Ethanol consumption and preference testing were performed using a 24 hr
access, two-bottle choice paradigm with mice receiving 4 d each of
five increasing concentrations of ethanol [3, 5, 7, 9, and 11%
(v/v)] and water. Food was available ad libitum. Ethanol
and water bottles were weighed and refilled each day. The weights were
used to calculate an ethanol preference ratio (volume consumed from the
ethanol bottles/total volume consumed from both water and ethanol
bottles). The amount of ethanol consumed was converted to grams per
kilogram per 24 hr. Body weights were measured every fourth day and did
not change as a function of ethanol concentration. In the first ethanol
experiment, mice were also tested for saccharin preference 2 d
after ethanol testing, using the same two-bottle choice paradigm, and
4 d each of three saccharin solutions (0.05, 0.1, and 0.2%).
Nicotine preference
Data for the nicotine preference study were collected from two
experiments. Naïve male and female null mutant
(n = 12) and wild-type littermate control
(n = 12) mice were housed individually for 4 d
before the start of testing and received food and water ad
libitum. The experimental paradigm was the same as that used for
ethanol preference: mice were given a choice between water and seven
increasing concentrations of nicotine (10, 20, 35, 50, 65, 80, and 100 µg/ml). Bottles were weighed daily, and the positions were rotated;
fresh nicotine solutions were placed in the cages every other day. Body
weights remained constant throughout the study. Nicotine preference
ratios and consumption (milligrams per kilogram per 24 hr) were
calculated the same as for ethanol preference and consumption.
Impulsivity testing
Data for the impulsivity testing were collected from three
experiments. Male and female PKC null mutant (n = 25) and wild-type littermate control (n = 25) mice were
used for testing.
Apparatus. Impulsivity testing was performed in four
identical Igloo ice chests (54 cm long × 30 cm high × 27 cm
deep) adapted for nosepoke training as described previously (Logue et
al., 1998). The reward was delivery of a 20 mg sucrose pellet (P. J. Noyes Company, Lancaster, NH) via a MED Associates pellet dispenser (St. Albans, VT). The auditory stimulus was a 3 sec, 80 dB, 6 clicks
per second train of clicks. The training chambers were interfaced to an IBM-compatible computer via a MED Associates interface
that was controlled with MED-PC software.

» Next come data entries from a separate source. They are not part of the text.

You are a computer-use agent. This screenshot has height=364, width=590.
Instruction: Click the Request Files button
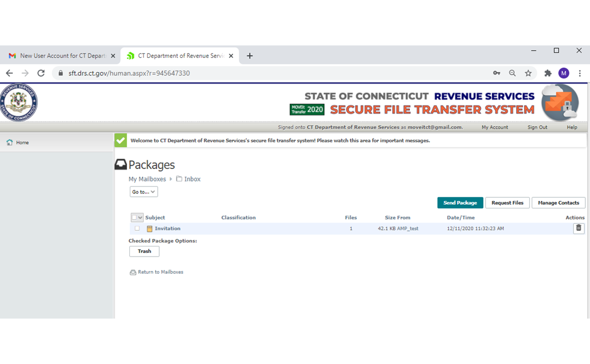click(x=507, y=203)
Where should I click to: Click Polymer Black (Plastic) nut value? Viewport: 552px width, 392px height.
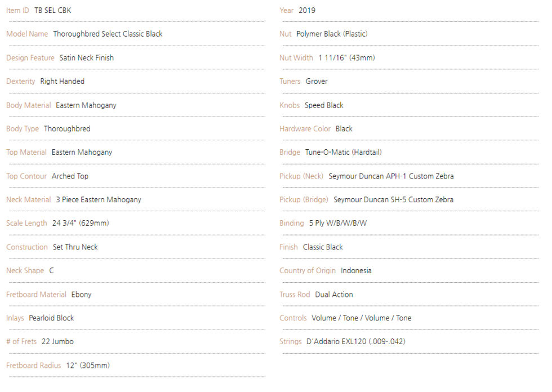click(332, 34)
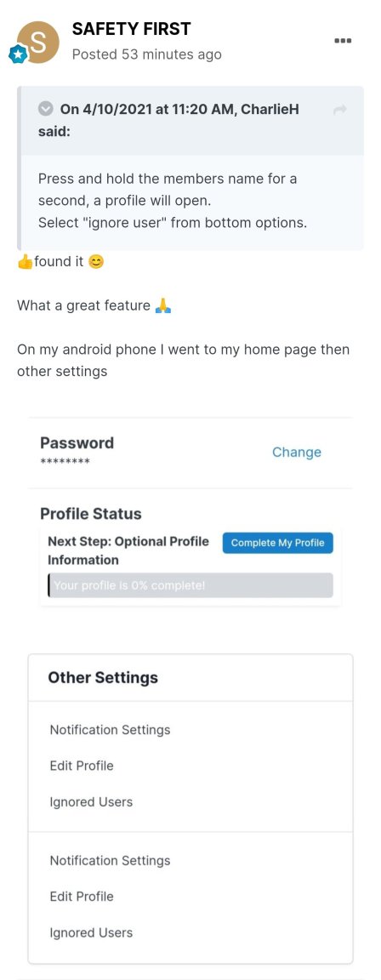The image size is (381, 980).
Task: Open the second Edit Profile entry
Action: (x=82, y=897)
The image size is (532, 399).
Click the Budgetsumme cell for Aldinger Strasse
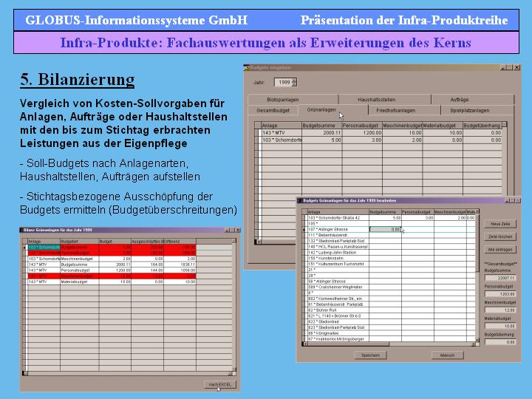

Procedure. Mice were trained in the nosepoke task as
described previously (Logue et al., 1998). Before training, all mice were deprived of food to 85% of their ad libitum body
weight (>8 d) and were maintained at this weight throughout training.
Training consisted of four phases. (1) Mice were reinforced for every
nosepoke on a preassigned left or right side (FR1). Phase 1 continued
until 25 reinforcements had been made in 30 min. (2) Mice were
reinforced for every third correct nosepoke (FR3) until 25 reinforcements had been made in 30 min. (3) In phase 3, the auditory
stimulus was introduced and consisted of 50 3 sec stimulus
presentations separated by an intertrial interval (ITI) of 30 sec.

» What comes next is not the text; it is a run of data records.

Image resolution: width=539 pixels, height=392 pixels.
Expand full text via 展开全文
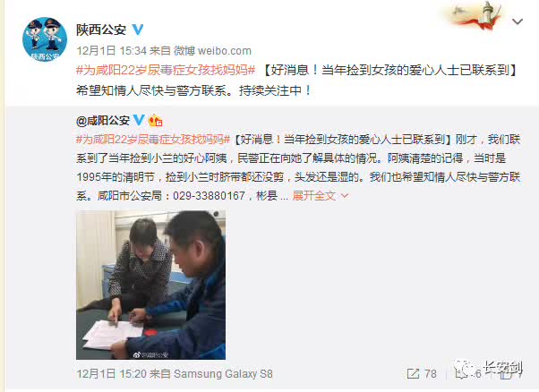pyautogui.click(x=314, y=196)
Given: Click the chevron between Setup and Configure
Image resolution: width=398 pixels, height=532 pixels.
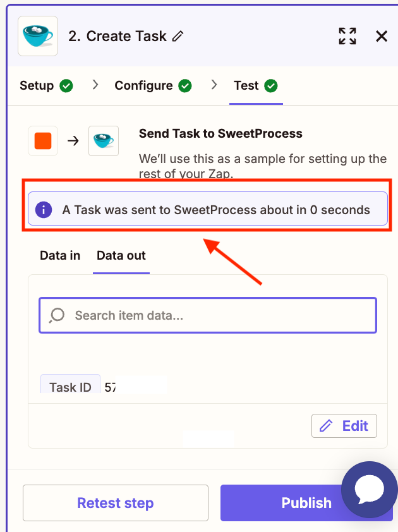Looking at the screenshot, I should [95, 85].
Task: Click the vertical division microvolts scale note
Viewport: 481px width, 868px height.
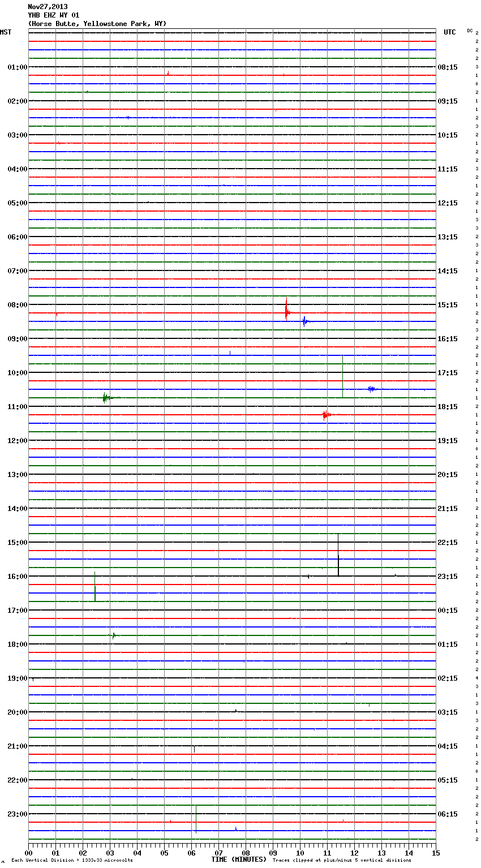Action: click(x=72, y=860)

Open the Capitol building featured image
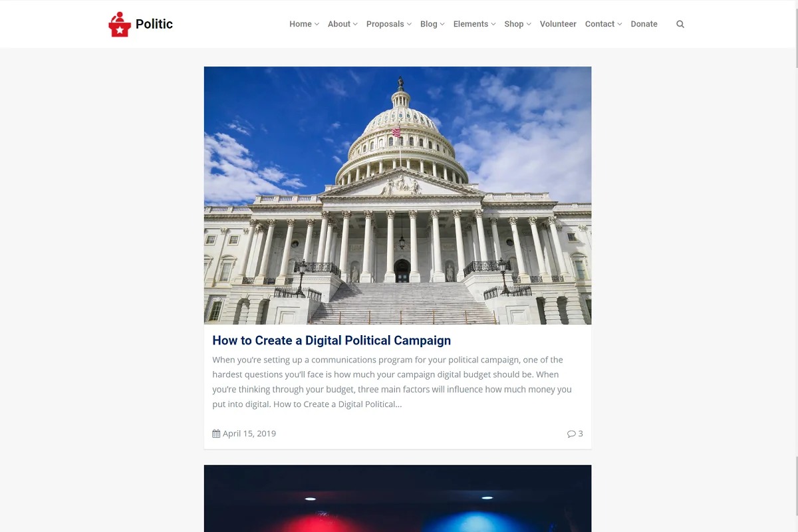click(x=398, y=196)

Reinforcement occurred only on the first nosepoke on the reinforced
side during the auditory stimulus; however, all nosepokes during the
session were recorded. The nosepoke to the auditory stimulus was the
conditioned response (CR), and when 10 CRs were made in the 30 min
session, the mice moved to the final phase. (4) Each mouse received 10 daily, 30 min training sessions in phase 4. This phase was similar to
phase 3 except that the ITI was 20 sec followed by a 1-8 sec preauditory stimulus period. If the mouse nosepoked during this pseudorandomly varied preauditory stimulus period, the clock was reset;
this sequence continued until the mouse withheld responding for the
duration of this period. The next trial was then initiated immediately.

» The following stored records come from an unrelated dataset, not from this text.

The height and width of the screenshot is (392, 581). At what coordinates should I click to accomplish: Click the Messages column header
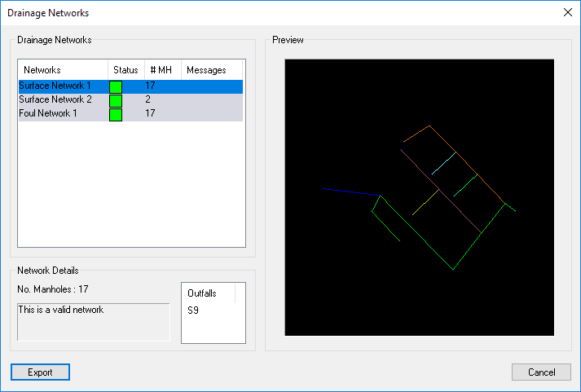206,70
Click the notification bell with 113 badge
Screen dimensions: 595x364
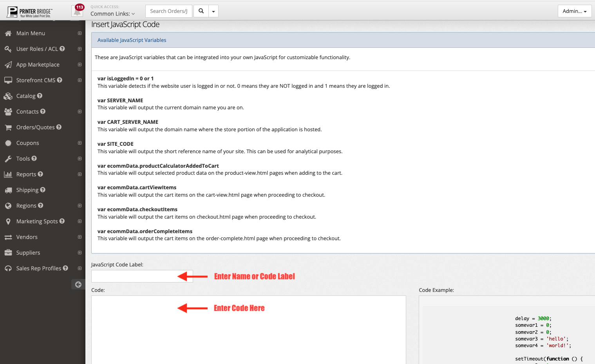click(x=78, y=11)
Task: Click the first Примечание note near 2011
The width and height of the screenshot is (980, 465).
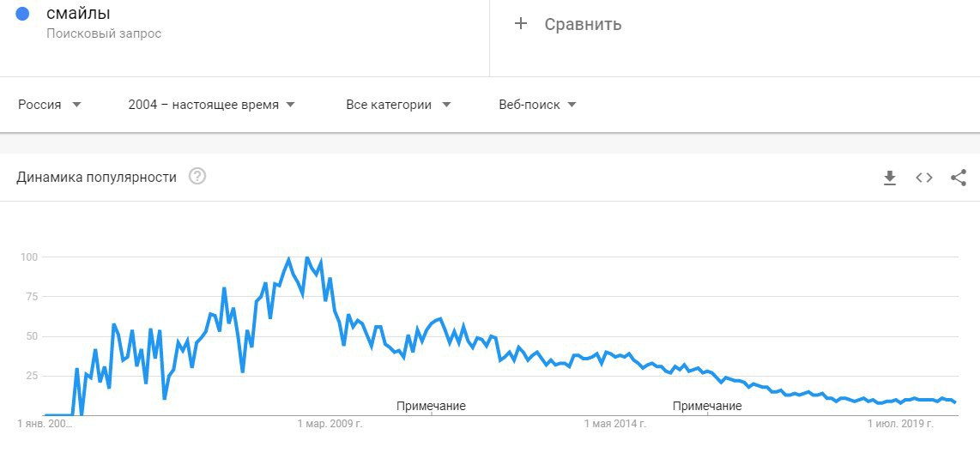Action: coord(431,406)
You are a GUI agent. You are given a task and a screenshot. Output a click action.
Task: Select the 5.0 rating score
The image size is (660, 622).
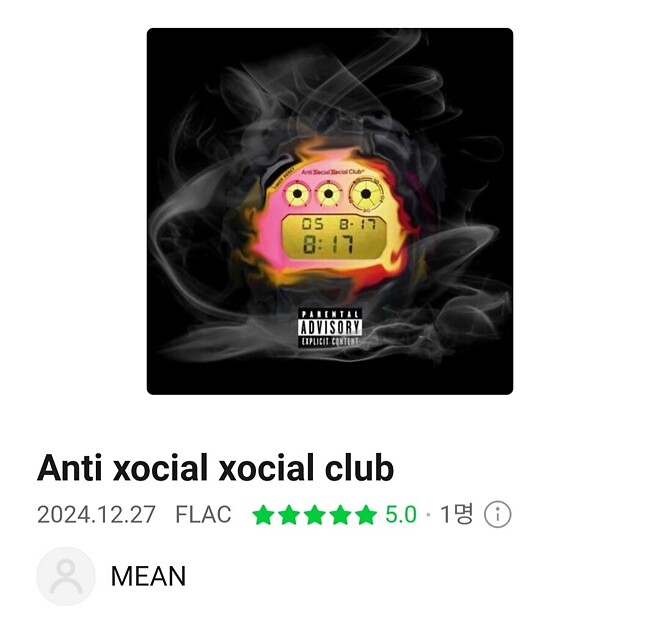point(401,514)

Withholding a response during this 1-8 sec period was important for
learning the auditory signal to the CR and for the mouse's ability to
control its nosepoke behavior. The dependent variables measured in this
task include the number of days to reach criterion for phases 1-3, the
percentage of conditioned responses (%CR) (the number of tone
trials on which a nosepoke was rewarded/total number of tone trials in
a session) in each session of phase 4, the efficiency ratio (the number
of reinforcements/total number of nosepokes in a session) in each of
the 10 sessions of phase 4, and the slopes of the efficiency ratio
curves. The efficiency ratios and slopes were used as the measures of impulsivity.
Data analysis
Data from the ethanol and nicotine experiments were analyzed
using repeated measures ANOVAs with drug concentration as the within
subjects factor and genotype and gender (ethanol experiment) as the
between subjects factors. Gender was not included in the nicotine
analyses because only 6 of 24 mice were female. Efficiency ratio and
percentage of conditioned response data from the signaled nosepoke task
were also analyzed using repeated measures ANOVAs with trial number as
the within subjects factor and genotype and gender as between subjects
factors. Student's t tests were used to compare genotypes
for days to criterion and to compare slopes of the efficiency ratio
curves between mutant and wild-type groups.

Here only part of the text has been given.